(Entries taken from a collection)
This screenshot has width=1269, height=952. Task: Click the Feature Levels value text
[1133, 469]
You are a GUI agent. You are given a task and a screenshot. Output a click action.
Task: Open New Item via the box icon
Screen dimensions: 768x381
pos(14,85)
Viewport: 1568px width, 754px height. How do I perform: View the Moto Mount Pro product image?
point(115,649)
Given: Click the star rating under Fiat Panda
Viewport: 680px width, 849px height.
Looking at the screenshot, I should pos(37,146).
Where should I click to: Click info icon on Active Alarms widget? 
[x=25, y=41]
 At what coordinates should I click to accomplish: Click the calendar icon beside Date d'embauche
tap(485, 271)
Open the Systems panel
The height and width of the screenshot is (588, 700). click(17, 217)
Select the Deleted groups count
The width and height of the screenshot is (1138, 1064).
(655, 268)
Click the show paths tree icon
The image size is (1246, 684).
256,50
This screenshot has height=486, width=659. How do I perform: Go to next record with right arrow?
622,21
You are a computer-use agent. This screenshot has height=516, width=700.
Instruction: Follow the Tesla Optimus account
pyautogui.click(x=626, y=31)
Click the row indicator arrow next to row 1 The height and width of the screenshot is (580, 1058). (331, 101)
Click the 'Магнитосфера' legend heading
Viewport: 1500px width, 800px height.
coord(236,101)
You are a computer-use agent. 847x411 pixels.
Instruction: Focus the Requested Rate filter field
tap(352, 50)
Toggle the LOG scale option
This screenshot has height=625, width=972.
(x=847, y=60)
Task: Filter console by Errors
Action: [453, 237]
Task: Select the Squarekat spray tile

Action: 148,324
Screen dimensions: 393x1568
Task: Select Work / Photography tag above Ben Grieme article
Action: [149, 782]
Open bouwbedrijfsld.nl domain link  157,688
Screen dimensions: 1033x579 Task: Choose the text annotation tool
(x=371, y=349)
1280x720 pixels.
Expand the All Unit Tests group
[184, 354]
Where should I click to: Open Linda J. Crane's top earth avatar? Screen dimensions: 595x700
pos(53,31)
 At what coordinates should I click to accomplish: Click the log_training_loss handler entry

Task requirements: Would you return all of the data exactly as given?

Exercise response:
This screenshot has width=1269, height=952. Task: Click the Feature Levels value text
[1133, 469]
You are a GUI agent. You are given a task and a screenshot. Output a click action.
Task: Open New Item via the box icon
Screen dimensions: 768x381
pos(14,85)
Viewport: 1568px width, 754px height. How do I perform: View the Moto Mount Pro product image?
point(115,649)
Given: Click the star rating under Fiat Panda
Viewport: 680px width, 849px height.
Looking at the screenshot, I should pos(37,146).
Where should I click to: Click info icon on Active Alarms widget? 
[x=25, y=41]
 At what coordinates should I click to accomplish: Click the calendar icon beside Date d'embauche
tap(485, 271)
Open the Systems panel
The height and width of the screenshot is (588, 700). click(17, 217)
Select the Deleted groups count
The width and height of the screenshot is (1138, 1064).
(655, 268)
Click the show paths tree icon
The image size is (1246, 684).
256,50
This screenshot has height=486, width=659. How do I perform: Go to next record with right arrow?
622,21
You are a computer-use agent. This screenshot has height=516, width=700.
Instruction: Follow the Tesla Optimus account
pyautogui.click(x=626, y=31)
Click the row indicator arrow next to row 1 The height and width of the screenshot is (580, 1058). (331, 101)
Click the 'Магнитосфера' legend heading
Viewport: 1500px width, 800px height.
coord(236,101)
You are a computer-use agent. 847x411 pixels.
Instruction: Focus the Requested Rate filter field
tap(352, 50)
Toggle the LOG scale option
This screenshot has height=625, width=972.
(x=847, y=60)
Task: Filter console by Errors
Action: [453, 237]
Task: Select the Squarekat spray tile

Action: 148,324
Screen dimensions: 393x1568
Task: Select Work / Photography tag above Ben Grieme article
Action: [149, 782]
Open bouwbedrijfsld.nl domain link  157,688
Screen dimensions: 1033x579 Task: Choose the text annotation tool
(x=371, y=349)
1280x720 pixels.
Expand the All Unit Tests group
[184, 354]
Where should I click to: Open Linda J. Crane's top earth avatar? Screen dimensions: 595x700
pos(53,31)
 At what coordinates should I click to accomplish: Click the log_training_loss handler entry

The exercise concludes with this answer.